The building was a working train station until 1959, when it was closed.
But although it may not ever serve that exact purpose again, Doyle and others who are seeking to preserve the building believe that it should be saved to complement the new train stop.
“With any of the scenarios, the building could still be used as something which passengers may pass to get down to the tracks, and that would allow the developer to take advantage of transit-oriented development,” said Matt Kierstead, a member of the steering committee of the Pawtucket Alliance for Downtown Success (PADS), a group of local business owners and residents.
“It has been determined eligible for listing in the National Register of Historic Places,” Kierstead added, “and you just don’t go knocking those things down.”

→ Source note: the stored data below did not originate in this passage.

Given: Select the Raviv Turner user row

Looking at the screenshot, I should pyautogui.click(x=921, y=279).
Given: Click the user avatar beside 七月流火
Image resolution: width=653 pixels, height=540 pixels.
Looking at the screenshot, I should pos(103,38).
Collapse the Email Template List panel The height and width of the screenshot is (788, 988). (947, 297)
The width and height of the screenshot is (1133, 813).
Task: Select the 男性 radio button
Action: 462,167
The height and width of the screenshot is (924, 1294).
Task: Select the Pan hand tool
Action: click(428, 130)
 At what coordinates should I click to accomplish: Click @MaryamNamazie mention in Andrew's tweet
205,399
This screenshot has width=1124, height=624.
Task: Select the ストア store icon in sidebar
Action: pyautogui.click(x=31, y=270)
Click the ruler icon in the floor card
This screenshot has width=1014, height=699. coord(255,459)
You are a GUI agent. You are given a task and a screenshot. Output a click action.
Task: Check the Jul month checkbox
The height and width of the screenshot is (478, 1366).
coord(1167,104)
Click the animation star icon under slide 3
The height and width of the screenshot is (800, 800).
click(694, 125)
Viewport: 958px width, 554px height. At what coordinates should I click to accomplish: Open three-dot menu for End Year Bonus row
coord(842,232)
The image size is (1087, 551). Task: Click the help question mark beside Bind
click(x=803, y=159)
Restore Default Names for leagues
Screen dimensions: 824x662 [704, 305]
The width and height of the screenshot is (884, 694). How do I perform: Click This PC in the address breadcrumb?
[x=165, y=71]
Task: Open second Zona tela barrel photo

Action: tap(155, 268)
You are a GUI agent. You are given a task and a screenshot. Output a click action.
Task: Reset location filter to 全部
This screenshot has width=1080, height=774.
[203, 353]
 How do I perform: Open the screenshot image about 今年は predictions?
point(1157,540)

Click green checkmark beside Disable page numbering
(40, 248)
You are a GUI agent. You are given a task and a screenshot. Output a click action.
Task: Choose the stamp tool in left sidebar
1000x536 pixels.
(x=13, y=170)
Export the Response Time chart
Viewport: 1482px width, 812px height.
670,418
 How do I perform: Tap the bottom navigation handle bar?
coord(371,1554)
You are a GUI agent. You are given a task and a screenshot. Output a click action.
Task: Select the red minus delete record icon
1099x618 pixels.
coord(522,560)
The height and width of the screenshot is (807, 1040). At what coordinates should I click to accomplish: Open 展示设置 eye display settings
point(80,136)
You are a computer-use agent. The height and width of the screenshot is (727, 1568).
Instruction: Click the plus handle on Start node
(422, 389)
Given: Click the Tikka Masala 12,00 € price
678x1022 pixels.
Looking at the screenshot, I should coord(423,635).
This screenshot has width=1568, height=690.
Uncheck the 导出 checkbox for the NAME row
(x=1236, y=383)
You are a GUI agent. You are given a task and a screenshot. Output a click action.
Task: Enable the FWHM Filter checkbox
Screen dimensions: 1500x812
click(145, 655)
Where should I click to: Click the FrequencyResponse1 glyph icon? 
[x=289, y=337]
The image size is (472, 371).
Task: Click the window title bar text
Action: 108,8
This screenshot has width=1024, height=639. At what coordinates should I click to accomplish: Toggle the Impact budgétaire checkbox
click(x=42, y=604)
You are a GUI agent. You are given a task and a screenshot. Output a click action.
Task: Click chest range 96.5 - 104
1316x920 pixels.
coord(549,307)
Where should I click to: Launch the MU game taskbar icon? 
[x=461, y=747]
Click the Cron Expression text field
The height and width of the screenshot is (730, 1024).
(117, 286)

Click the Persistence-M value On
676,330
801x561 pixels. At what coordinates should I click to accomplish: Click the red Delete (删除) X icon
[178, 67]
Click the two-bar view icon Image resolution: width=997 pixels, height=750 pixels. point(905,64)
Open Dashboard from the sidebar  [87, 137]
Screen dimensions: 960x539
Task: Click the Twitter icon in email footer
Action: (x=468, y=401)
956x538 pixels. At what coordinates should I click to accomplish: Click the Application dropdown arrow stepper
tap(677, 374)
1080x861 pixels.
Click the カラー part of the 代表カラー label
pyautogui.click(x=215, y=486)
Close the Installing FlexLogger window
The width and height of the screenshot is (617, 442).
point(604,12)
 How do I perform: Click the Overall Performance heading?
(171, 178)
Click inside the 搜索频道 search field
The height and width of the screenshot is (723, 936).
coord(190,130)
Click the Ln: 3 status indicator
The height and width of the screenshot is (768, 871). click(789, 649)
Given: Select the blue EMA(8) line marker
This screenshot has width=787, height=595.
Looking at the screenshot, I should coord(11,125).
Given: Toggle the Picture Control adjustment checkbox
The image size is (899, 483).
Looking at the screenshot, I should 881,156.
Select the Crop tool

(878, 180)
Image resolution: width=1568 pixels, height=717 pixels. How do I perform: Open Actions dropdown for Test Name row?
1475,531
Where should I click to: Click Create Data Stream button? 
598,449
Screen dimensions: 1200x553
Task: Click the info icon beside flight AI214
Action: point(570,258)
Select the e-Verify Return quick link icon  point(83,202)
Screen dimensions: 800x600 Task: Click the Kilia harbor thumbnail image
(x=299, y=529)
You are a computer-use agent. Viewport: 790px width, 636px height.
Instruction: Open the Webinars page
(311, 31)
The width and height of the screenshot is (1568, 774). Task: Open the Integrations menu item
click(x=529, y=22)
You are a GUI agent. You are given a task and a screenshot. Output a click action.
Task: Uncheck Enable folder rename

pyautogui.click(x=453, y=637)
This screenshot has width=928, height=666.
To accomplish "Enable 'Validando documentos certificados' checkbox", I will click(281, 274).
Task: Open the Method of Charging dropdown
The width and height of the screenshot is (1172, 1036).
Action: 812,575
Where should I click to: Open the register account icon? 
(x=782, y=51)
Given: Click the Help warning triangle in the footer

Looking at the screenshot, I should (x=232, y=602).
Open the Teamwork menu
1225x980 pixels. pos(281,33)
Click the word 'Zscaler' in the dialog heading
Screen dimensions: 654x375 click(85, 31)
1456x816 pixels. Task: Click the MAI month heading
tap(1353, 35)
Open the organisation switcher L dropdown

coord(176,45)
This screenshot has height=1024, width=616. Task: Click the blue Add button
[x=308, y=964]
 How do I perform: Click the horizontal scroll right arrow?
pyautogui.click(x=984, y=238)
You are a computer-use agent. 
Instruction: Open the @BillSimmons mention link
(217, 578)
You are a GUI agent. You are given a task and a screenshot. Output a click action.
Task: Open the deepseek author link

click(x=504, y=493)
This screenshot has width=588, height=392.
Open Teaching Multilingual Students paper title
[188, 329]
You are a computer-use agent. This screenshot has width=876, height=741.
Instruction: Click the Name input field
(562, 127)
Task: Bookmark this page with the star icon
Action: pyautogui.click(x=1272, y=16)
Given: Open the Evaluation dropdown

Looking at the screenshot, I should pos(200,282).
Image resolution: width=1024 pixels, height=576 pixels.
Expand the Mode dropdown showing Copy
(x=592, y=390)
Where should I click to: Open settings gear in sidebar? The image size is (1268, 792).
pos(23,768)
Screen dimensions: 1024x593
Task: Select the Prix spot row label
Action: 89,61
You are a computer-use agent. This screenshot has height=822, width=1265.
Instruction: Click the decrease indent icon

To prevent the developer from demolishing the 14,000-square-foot building, the City of Pawtucket went as far as getting a temporary restraining order. The City Council also took a vote on whether to seize the property by eminent domain; that measure failed.
But in Central Falls, where part of the property is located, Mayor Charles D. Moreau disagrees with Doyle.
“These developers purchased the land, and they have a constitutional right to develop it, and I’m not going to step on their constitutional rights,” Moreau said. “This guy stepped forward, and I think we should leave him be. That building is functionally obsolete.”
For Moreau, the primary concern is to accommodate the CVS store, which would be entirely on the Central Falls side of the three-and-a-half-acre property.
“The place has been empty for 47 years, and now we have an opportunity on the Central Falls side of the property to develop a CVS with a 20-year lease,” he said. “That would provide 60 jobs for Central Falls and $1 million in taxes over a 10-year period. As much as I’d like to see [the Depot] developed historically and be preserved, I live in the real world.”
Central Falls already has issued a demolition permit for the west wing of the building, which is on its side of the city line, and the demolition began in early December.
Pawtucket’s temporary restraining order stopped it, however, before much damage had been done.
The restraining order was lifted 10 days later, after both sides agreed to a moratorium that ends Jan. 15. Since then, officials from both cities have met with the developer and CVS to try to find a compromise.
The idea born of that meeting is to create the needed parking for CVS (estimated at 73 spaces) by narrowing Broad Street instead of tearing down the Depot.
Michael Cassidy, director of planning for Pawtucket, said that CVS agreed to take a second look at the plans to decide whether it could “expand the site by taking in some of Broad Street.”
According to Cassidy, Broad Street is currently 70 feet wide, with a 12-foot sidewalk. By narrowing the sidewalk and trimming space off the road’s parking lane– much of which isn’t available for parking spaces, anyway – CVS would gain an extra 17 feet across the front of the property for parking.
Asked for comment, Mike DeAngelis, a spokes-man for CVS, described the discussions as “positive” adding: “They are working toward developing an alternate site plan that would be acceptable to all parties” he said.
Moreau said that, if the compromise can work, without worsening traffic congestion on Broad Street, he will support it.
“I’m not a huge fan of narrowing Broad Street, but it’s an option that’s out there,” he said. “And if CVS is amenable to it and if it works for both cities, then I’m amenable to it. I want to do whatever it will take to bring CVS here. We need to have CVS.”